Item position entries:

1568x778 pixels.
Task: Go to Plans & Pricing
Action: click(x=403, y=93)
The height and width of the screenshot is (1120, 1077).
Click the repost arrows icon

▸ Exercise
Duplicate every entry above verbatim, preserving each line and its order without alteration.

▸ Exercise response
1568x778 pixels.
Task: Go to Plans & Pricing
Action: click(x=403, y=93)
The height and width of the screenshot is (1120, 1077).
Click the repost arrows icon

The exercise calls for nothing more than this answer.